Sunday, July 5, 2009

35. For once ideologically restrained and tight-lipped

Unpublished
October 31st 1995

Dear Letters Editor:
Lead by Rhéal Séguin and André Picard, your news coverage and analysis of the referendum campaign was remarkable for its sensitive interrogation. Even your senatorial opinion-makers were for once ideologically restrained and tight-lipped.
Following this brief respite, come the day after the decision, the editorial economists are back to their old tricks decreeing that the Québec government must return to “its real problems”, namely its D-E-B-T; it must also lose its “goal of independence”. (Editorials, 31st October)
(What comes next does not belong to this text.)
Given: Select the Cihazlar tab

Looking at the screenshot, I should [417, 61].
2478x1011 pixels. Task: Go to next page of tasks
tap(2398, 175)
If this is any indication of what federalists call ‘a change of attitude’ towards Québec (or similar aboriginal demands for self-determination) we will ironically continue burning the dwindling resources of scant funds and common political patience.
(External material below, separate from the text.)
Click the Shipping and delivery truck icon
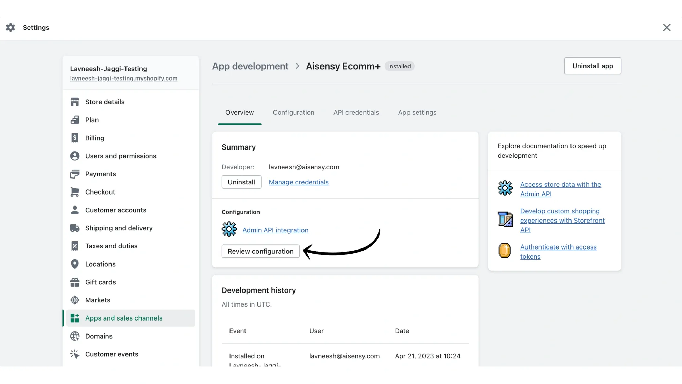The width and height of the screenshot is (682, 384). coord(75,228)
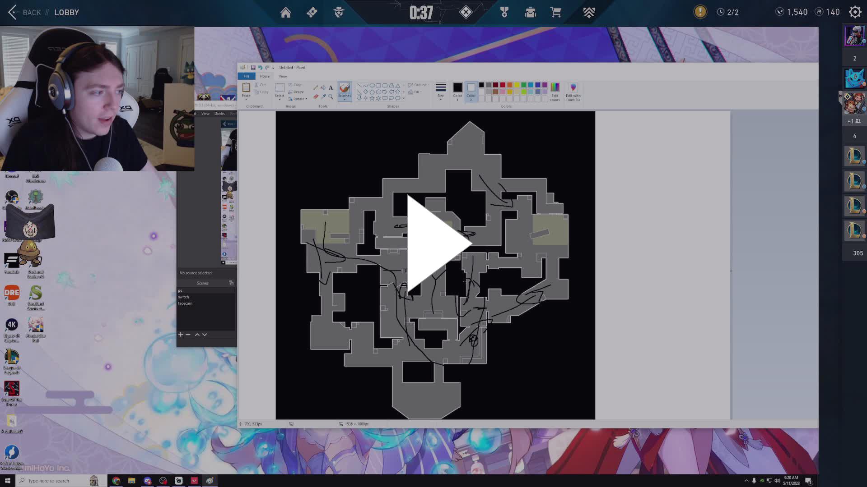Click the Edit colors button
The image size is (867, 487).
(x=555, y=92)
In hoping for resumed negotations, editorialists and provincial leaders should be made to repetitiously recite the post-referendum line emanting from the elected government of Québec: “we don’t want to be distinct, we want to be a nation”.
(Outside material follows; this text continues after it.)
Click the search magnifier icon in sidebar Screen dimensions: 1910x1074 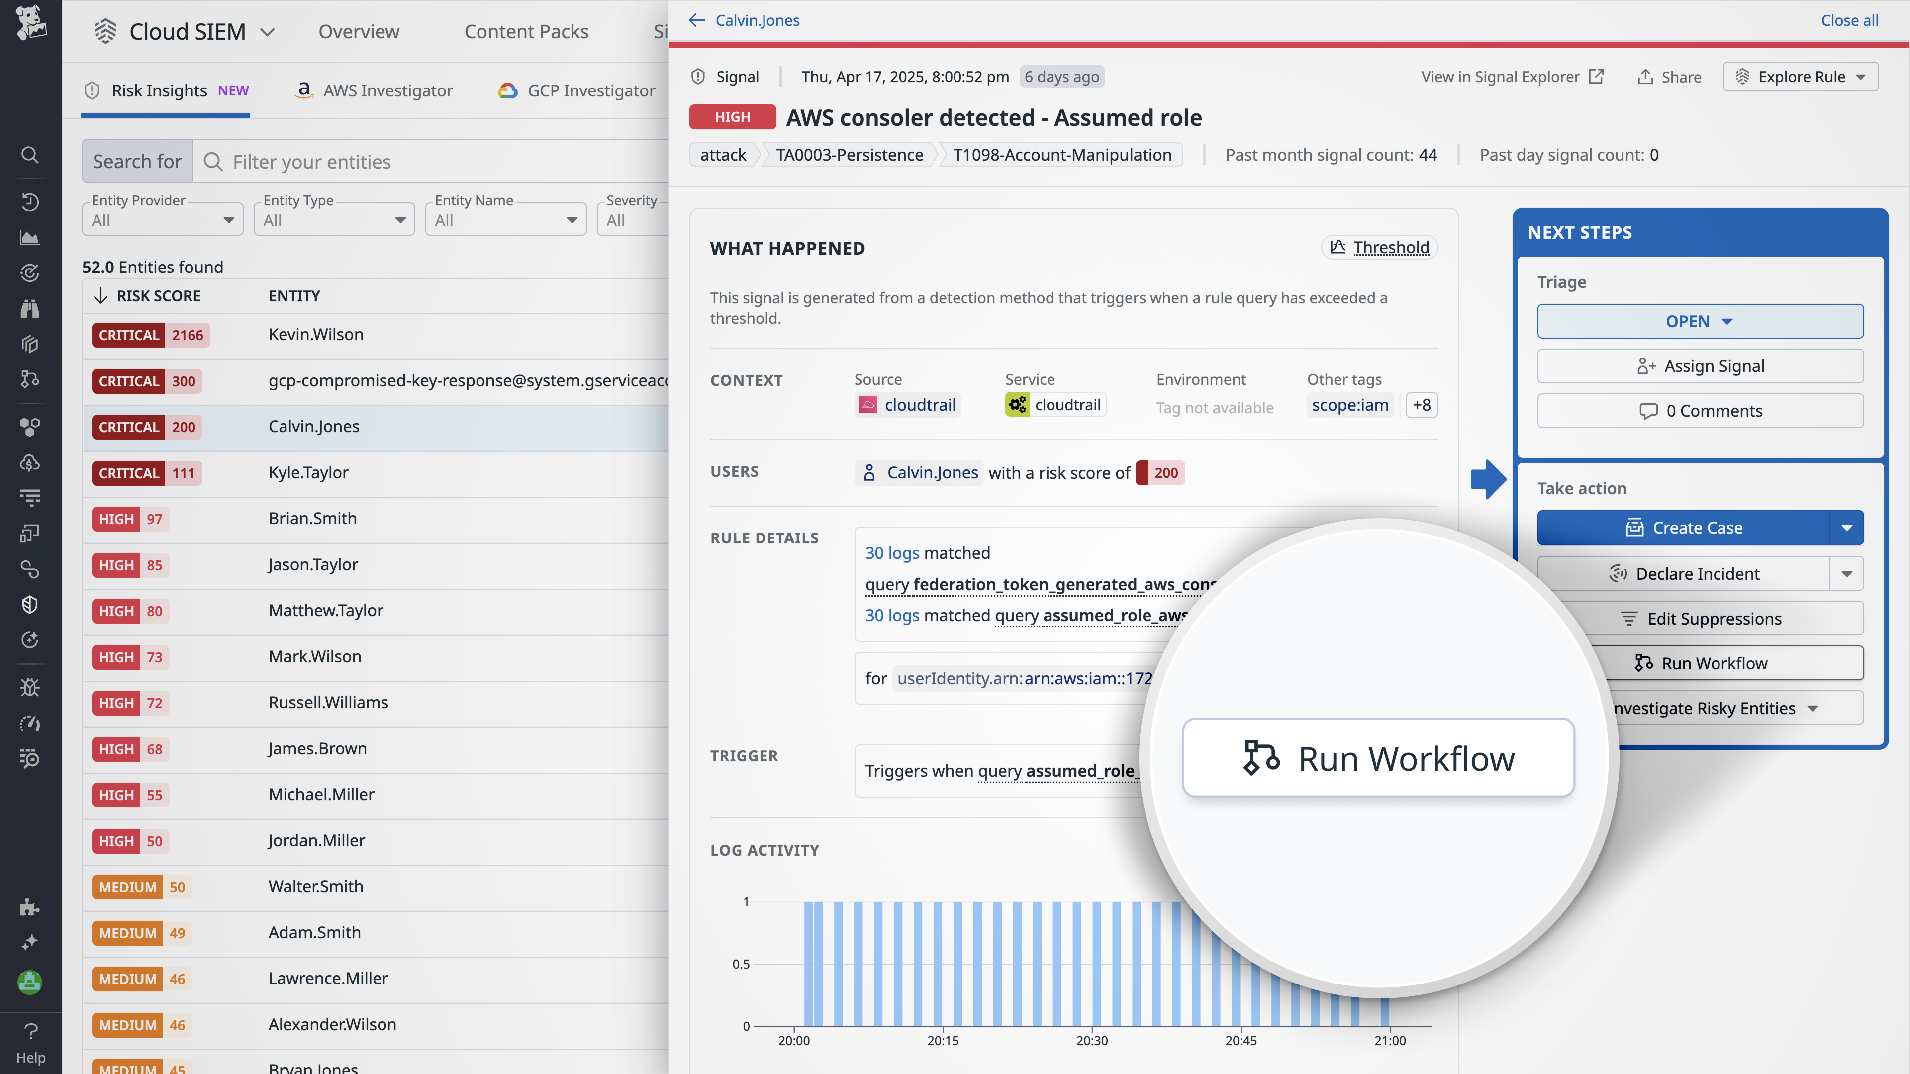tap(30, 154)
Canada has already been broken by the current gaggle of provincial overlords and slavering federal anti-statists of all parties and so any further devolution of federal authority will, in the last instance, only exacerbate the fears of most innocent, maple leaf-waving, Canadian patriots.
In a true liberal federation, sovereign demands by the majority of aborginal peoples and the close-to-majority of Québeckers would have been accommodated. If we as a ‘smart, mature and caring country’ had been counselled by less self-serving and self-glorifying politicians, opinion-makers and financiers, we might have arrived at a more amicable consensus long ago.